§ **Recorded data**:
^^^^

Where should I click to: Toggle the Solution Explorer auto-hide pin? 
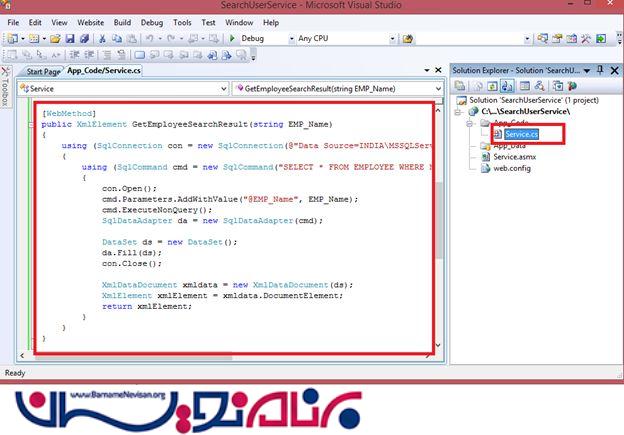[600, 70]
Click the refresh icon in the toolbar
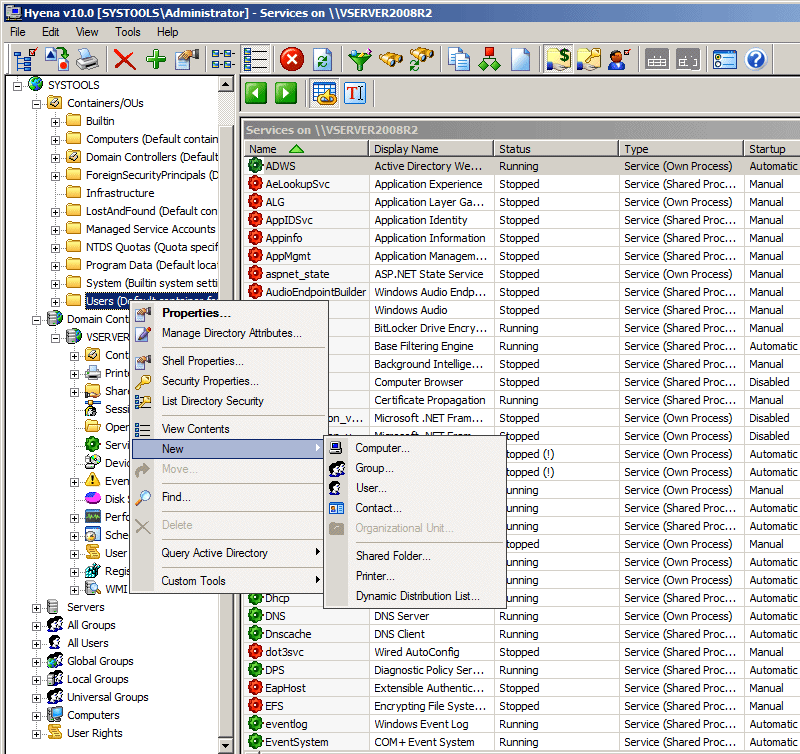 322,59
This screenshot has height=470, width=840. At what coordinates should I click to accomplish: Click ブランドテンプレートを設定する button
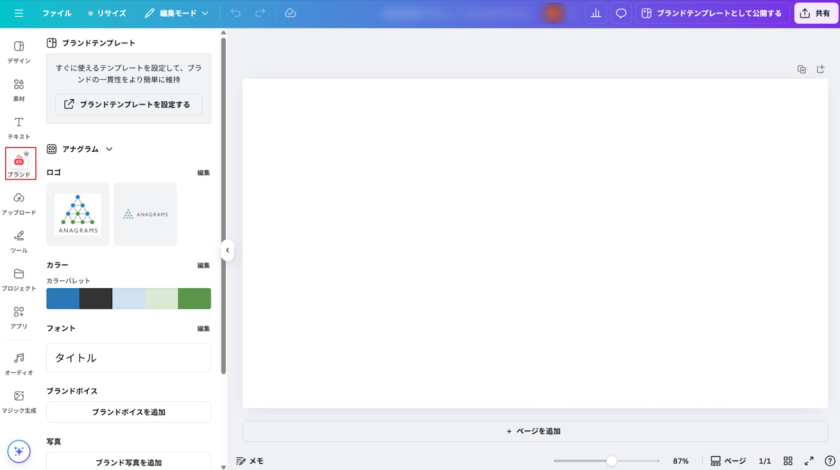click(x=128, y=104)
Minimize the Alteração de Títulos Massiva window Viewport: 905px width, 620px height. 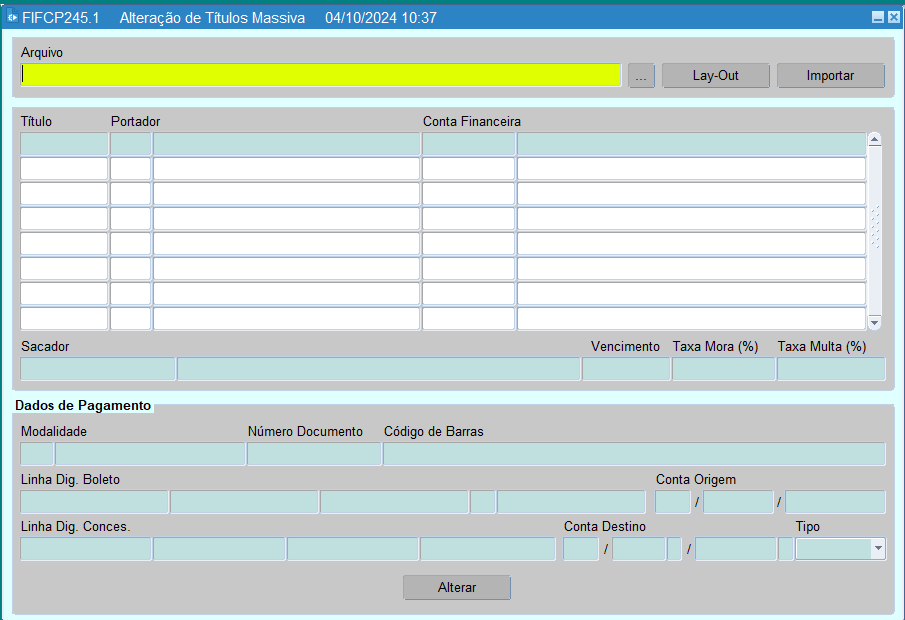pos(877,18)
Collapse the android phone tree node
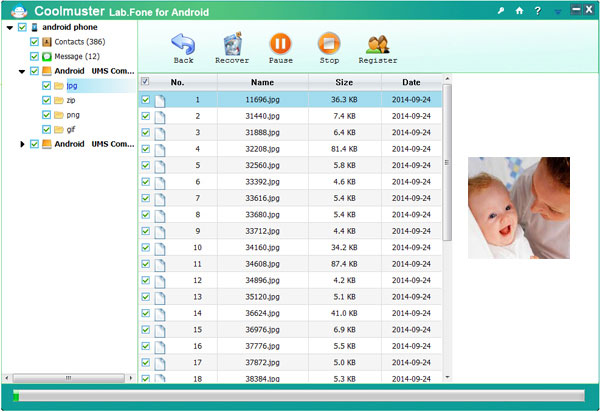The height and width of the screenshot is (412, 600). coord(9,27)
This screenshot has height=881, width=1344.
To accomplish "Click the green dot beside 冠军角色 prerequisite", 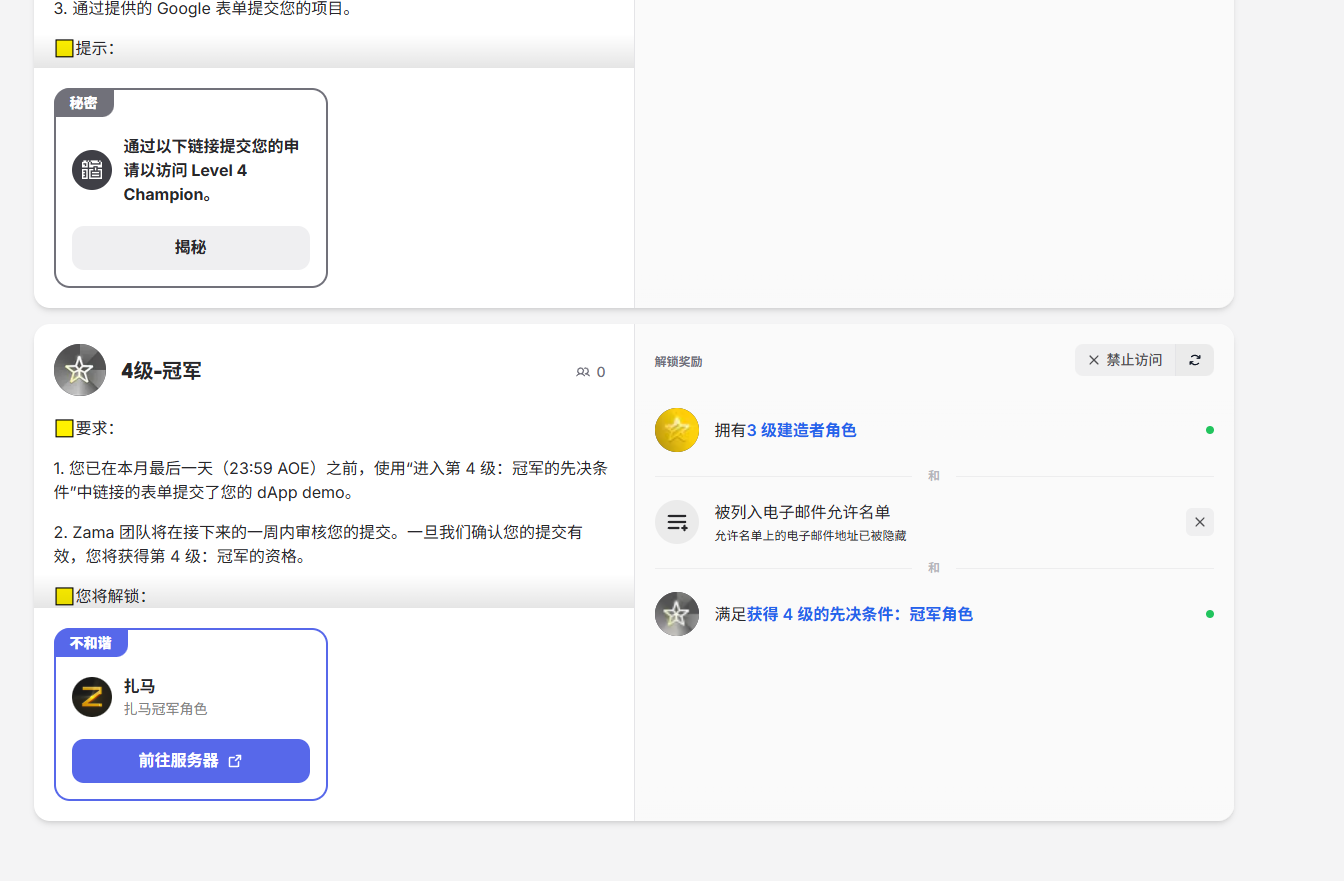I will 1209,614.
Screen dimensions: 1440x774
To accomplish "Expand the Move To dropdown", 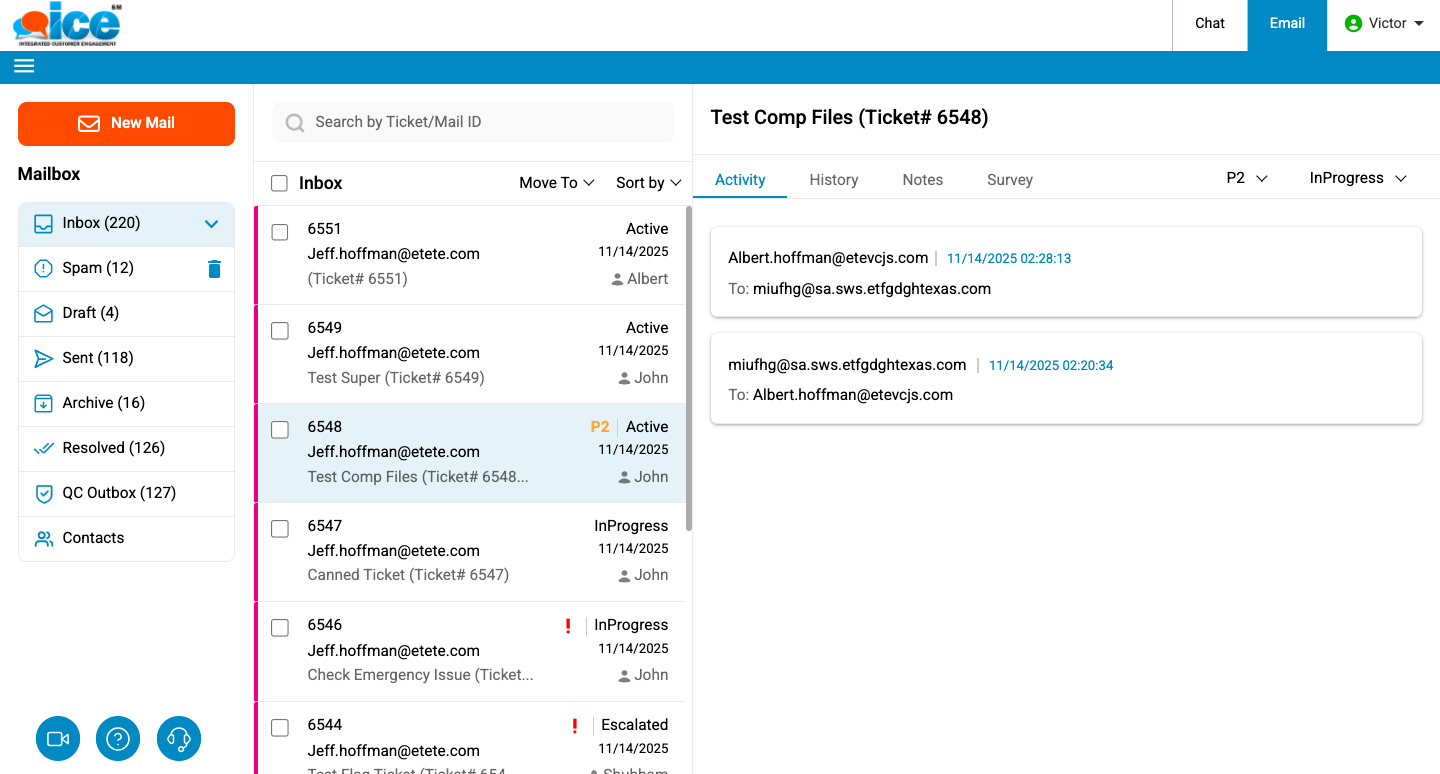I will (x=556, y=183).
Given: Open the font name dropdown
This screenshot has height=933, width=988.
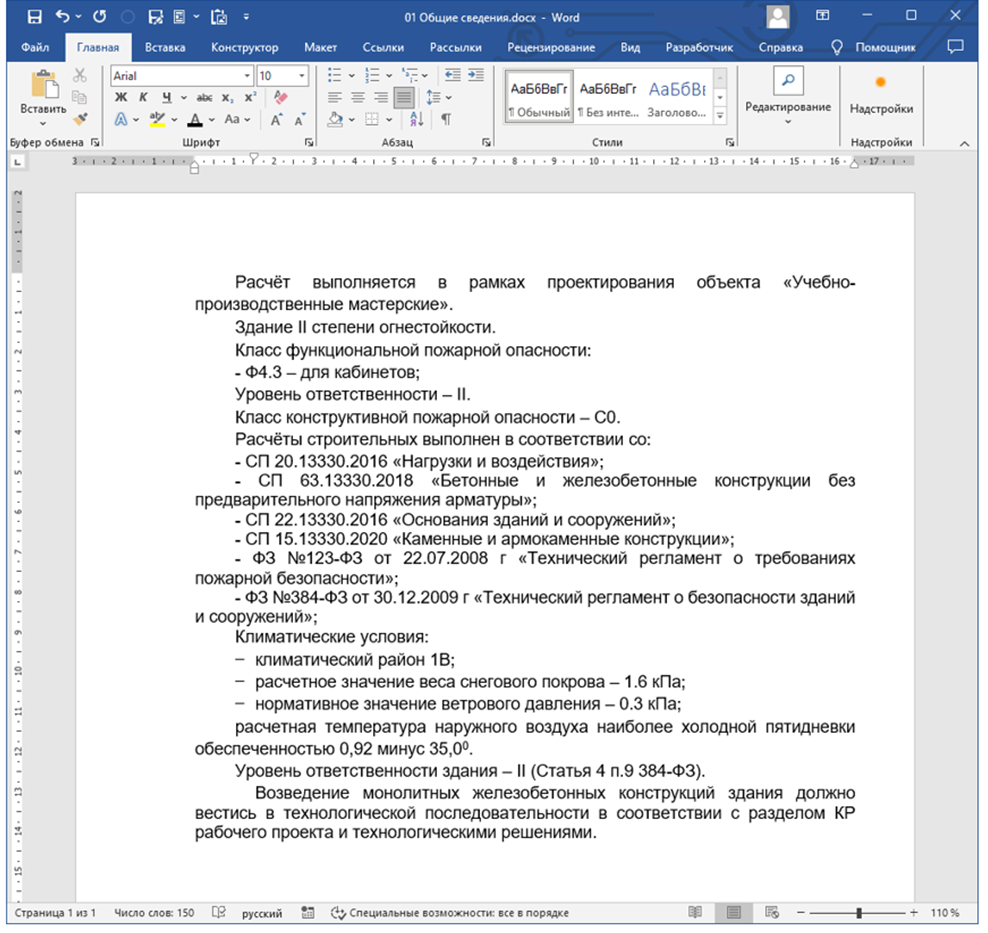Looking at the screenshot, I should click(247, 76).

^^^^

Produce an exact copy of the lines from the line with "Given: Open the font name dropdown" through the last line of the data above, both ends included. No pictures belong in it.

Given: Open the font name dropdown
This screenshot has height=933, width=988.
Looking at the screenshot, I should click(247, 76).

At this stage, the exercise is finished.